Hi Sipra,

The relationship of cloud cover to near-surface temperature and humidity is considered by Groisman et al. 2000 Journal of Climate

http://journals.ametsoc.org/doi/pdf/10.1175/1520-0442%282000%29013%3C1858%3ATROCCT%3E2.0.CO%3B2;

however, the relationship is not causal since it describes "the overall effect" of e.g. overcast conditions over temperature or over humidity.

It's actually a good question to think about. The quick answer is that, yes, there is a direct relationship which can be seen just looking at maps of the spatial distribution of cloud cover and water vapor. Example: http://earthobservatory.nasa.gov/GlobalMaps/view.php?d1=MYDAL2_M_SKY_WV&d2=MODAL2_M_CLD_FR

As that web page points out, however, the cloud cover is a function of temperature and water vapor (relative humidity is probably the best single predictor of cloud cover, depending on scale).

Something to keep in mind is that the vertical structure is very important in these issues. That web page, for example, is showing what boils down to the vertically integrated water vapor and vertically projected cloud cover. Note that there are places with large values for cloud cover and low values for water vapor. Subtropical stratocumulus decks, are especially obvious; these areas sit under the warm, dry air that is the sinking branch of the Hadley circulation, and basically all the water in the column is in the boundary layer which is only 1km deep. But these clouds can be 100% overcast in these shallow layers, despite the column water being fairly small.

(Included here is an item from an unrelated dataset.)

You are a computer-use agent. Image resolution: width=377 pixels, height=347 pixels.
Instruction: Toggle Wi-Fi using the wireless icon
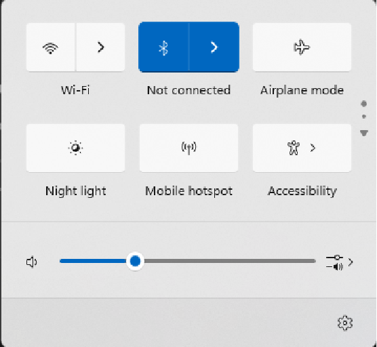pos(50,47)
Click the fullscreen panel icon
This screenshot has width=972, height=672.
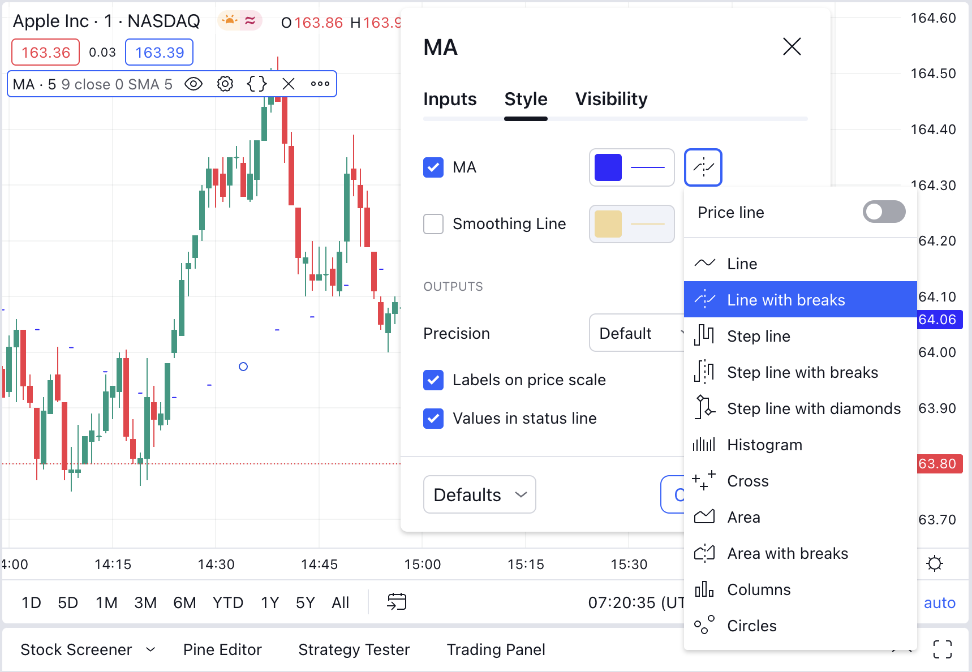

If you are interested in looking at the global distribution and interdependency of clouds and water vapor, I would suggest using a sounder like the NASA AIRS products.

Thank you Dr. Brian. The example is very helpful. Could you please suggest relation between water vapor and high level clouds?

I don't know much about cirrus. One article you could start with would be:

http://dx.doi.org/10.1029/1999GL011194

Thank you Dr. Brian.

There must be something on the planet surface for water vapor to form cloud cover from water vapor, like surface land or ocean temperatures, vegetation, Pseudomonas hosts, mountains and the like--or at high altitudes we are conducting unintentional cloud seeding with the jet airplane exhaust across the planet.  You could call all those "vapor-to-cloud conversion factors."  

Otherwise invisible water vapor is omnipresent across the planet like you can see at http://www.ssec.wisc.edu/data/comp/wvmoll.html and only about 1-5% of the time (by area) is there a conversion factor present to form clouds from the vapor in an area.  

For example the Southern Hemisphere between South Africa, South America, New Zealand and the Antarctic has lots of water vapor in circulation, but rarely forms clouds, because the vapor-to-cloud conversion factors are not present in that area.